◆ **Task prompt**
Every line from the one containing "Instruction: Open the 画线 drawing tool" to the final line of the material below must be reproduced exactly; leave out all other lines.

__________

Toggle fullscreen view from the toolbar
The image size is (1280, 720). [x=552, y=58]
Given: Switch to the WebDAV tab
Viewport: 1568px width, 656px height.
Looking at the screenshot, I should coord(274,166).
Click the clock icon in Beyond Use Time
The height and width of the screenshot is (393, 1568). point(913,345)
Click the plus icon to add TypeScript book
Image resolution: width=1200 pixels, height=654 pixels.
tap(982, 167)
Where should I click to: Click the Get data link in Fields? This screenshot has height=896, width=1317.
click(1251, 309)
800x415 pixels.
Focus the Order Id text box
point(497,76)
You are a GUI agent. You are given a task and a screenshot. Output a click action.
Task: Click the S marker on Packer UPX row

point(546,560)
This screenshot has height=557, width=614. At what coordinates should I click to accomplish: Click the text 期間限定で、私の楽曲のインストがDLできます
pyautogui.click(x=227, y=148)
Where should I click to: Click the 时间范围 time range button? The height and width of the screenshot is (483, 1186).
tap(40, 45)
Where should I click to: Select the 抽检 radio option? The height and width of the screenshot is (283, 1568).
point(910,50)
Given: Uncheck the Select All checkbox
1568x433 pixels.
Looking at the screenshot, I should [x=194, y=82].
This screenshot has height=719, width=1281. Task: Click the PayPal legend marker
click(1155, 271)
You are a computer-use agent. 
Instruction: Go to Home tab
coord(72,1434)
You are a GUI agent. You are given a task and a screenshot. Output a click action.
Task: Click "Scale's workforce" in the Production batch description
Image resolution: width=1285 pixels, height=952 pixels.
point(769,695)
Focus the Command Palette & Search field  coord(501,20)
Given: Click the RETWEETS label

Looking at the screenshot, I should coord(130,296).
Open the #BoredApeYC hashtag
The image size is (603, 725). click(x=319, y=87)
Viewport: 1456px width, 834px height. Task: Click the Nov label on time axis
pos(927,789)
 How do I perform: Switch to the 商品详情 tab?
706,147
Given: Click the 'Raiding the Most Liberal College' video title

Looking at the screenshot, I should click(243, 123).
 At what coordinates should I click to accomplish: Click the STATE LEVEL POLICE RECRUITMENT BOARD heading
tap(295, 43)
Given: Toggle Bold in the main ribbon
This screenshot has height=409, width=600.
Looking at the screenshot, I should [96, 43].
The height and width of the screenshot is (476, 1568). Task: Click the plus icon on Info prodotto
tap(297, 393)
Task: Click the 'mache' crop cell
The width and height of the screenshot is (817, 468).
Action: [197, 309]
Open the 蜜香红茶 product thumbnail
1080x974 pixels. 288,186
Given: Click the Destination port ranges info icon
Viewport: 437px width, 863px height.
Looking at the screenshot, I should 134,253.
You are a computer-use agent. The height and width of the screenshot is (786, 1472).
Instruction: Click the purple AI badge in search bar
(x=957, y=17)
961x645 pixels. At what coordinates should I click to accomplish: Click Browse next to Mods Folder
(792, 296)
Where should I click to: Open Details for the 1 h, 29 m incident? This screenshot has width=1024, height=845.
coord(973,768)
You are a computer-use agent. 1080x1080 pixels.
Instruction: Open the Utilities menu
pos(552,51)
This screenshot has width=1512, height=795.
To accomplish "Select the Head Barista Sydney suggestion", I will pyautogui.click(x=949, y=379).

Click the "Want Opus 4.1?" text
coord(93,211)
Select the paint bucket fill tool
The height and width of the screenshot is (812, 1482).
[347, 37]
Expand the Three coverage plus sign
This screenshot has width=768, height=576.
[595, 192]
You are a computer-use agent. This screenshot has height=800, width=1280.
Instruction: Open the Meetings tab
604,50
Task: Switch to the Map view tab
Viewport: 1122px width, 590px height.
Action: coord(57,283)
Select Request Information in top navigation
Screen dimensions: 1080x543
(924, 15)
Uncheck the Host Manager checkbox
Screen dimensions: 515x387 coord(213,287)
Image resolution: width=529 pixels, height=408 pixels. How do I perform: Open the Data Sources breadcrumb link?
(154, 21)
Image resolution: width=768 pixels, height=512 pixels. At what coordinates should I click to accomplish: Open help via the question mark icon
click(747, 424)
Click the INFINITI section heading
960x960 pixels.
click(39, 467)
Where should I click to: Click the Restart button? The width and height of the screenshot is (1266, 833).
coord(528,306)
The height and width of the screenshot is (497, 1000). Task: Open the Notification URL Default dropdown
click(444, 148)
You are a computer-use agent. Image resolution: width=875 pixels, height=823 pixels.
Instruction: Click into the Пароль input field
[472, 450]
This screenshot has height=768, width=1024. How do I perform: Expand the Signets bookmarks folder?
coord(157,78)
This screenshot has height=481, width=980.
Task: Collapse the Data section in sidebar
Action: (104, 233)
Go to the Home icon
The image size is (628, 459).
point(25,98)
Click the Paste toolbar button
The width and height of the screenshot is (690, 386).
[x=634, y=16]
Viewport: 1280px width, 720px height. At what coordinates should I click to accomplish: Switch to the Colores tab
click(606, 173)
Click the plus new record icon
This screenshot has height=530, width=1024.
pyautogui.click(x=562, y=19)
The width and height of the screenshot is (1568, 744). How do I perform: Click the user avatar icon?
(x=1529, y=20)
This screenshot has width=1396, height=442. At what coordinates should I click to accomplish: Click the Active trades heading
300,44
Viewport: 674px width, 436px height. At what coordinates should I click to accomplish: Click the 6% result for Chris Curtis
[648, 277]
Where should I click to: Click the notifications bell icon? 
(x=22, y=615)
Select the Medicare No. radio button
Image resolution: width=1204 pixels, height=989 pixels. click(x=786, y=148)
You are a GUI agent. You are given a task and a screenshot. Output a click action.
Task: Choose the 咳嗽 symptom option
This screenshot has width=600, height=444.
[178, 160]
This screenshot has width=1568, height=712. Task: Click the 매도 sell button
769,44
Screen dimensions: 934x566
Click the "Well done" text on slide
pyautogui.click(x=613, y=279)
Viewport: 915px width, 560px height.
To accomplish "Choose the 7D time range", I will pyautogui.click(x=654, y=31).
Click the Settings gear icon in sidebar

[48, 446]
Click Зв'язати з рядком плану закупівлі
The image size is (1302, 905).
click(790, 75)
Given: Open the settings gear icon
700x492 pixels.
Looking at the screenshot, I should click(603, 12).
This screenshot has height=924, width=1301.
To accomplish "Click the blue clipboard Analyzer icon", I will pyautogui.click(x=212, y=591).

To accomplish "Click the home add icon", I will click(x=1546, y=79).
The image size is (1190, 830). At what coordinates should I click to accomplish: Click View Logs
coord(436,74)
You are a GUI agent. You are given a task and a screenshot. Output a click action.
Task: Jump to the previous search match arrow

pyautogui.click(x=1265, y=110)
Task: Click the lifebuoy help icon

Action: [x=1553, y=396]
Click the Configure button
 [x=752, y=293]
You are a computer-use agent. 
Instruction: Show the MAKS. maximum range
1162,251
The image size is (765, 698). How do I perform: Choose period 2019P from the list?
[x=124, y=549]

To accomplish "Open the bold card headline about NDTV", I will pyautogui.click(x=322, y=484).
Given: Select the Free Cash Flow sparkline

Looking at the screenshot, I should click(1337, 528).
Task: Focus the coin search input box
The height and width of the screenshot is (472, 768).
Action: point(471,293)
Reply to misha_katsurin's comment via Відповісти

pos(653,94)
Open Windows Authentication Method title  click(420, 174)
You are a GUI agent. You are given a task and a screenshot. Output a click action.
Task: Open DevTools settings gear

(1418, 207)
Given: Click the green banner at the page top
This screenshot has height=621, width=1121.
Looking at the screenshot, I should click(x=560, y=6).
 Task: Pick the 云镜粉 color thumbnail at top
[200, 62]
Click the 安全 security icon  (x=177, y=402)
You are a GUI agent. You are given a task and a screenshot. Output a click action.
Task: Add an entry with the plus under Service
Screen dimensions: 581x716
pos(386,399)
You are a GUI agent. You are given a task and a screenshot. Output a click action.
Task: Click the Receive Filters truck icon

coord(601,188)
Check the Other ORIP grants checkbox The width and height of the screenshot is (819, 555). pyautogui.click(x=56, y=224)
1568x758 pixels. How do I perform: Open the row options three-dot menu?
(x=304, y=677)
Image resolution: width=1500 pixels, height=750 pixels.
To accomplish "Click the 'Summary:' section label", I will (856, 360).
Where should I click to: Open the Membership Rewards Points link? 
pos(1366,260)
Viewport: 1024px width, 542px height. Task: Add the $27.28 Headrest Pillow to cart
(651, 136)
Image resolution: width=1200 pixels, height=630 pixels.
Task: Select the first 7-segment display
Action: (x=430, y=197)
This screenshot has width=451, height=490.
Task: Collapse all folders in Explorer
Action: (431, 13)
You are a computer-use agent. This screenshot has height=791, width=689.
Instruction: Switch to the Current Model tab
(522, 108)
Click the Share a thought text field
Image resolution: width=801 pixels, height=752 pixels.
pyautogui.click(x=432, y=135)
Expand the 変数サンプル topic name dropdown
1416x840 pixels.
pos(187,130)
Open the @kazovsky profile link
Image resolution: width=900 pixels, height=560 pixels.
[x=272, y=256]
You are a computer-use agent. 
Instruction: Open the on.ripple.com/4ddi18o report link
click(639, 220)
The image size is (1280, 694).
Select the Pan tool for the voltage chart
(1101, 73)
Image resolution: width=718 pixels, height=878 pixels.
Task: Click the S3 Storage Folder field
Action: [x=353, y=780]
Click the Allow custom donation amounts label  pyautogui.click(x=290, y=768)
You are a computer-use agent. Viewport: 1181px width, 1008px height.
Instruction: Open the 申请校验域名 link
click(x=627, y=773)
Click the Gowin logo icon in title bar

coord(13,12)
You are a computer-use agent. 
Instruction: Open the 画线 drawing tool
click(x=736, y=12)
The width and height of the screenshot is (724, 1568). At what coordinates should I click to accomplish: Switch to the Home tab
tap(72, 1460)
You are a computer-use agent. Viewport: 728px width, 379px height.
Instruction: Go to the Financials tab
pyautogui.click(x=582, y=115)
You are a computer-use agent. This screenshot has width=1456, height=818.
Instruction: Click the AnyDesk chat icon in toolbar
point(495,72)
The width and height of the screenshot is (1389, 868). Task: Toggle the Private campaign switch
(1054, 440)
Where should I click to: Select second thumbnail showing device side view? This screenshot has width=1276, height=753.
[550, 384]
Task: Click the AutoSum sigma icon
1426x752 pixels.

__________

◆ **Your response**
Instruction: Open the 画线 drawing tool
click(x=736, y=12)
The width and height of the screenshot is (724, 1568). At what coordinates should I click to accomplish: Switch to the Home tab
tap(72, 1460)
You are a computer-use agent. Viewport: 728px width, 379px height.
Instruction: Go to the Financials tab
pyautogui.click(x=582, y=115)
You are a computer-use agent. This screenshot has width=1456, height=818.
Instruction: Click the AnyDesk chat icon in toolbar
point(495,72)
The width and height of the screenshot is (1389, 868). Task: Toggle the Private campaign switch
(1054, 440)
Where should I click to: Select second thumbnail showing device side view? This screenshot has width=1276, height=753.
[550, 384]
Task: Click the AutoSum sigma icon
1426x752 pixels.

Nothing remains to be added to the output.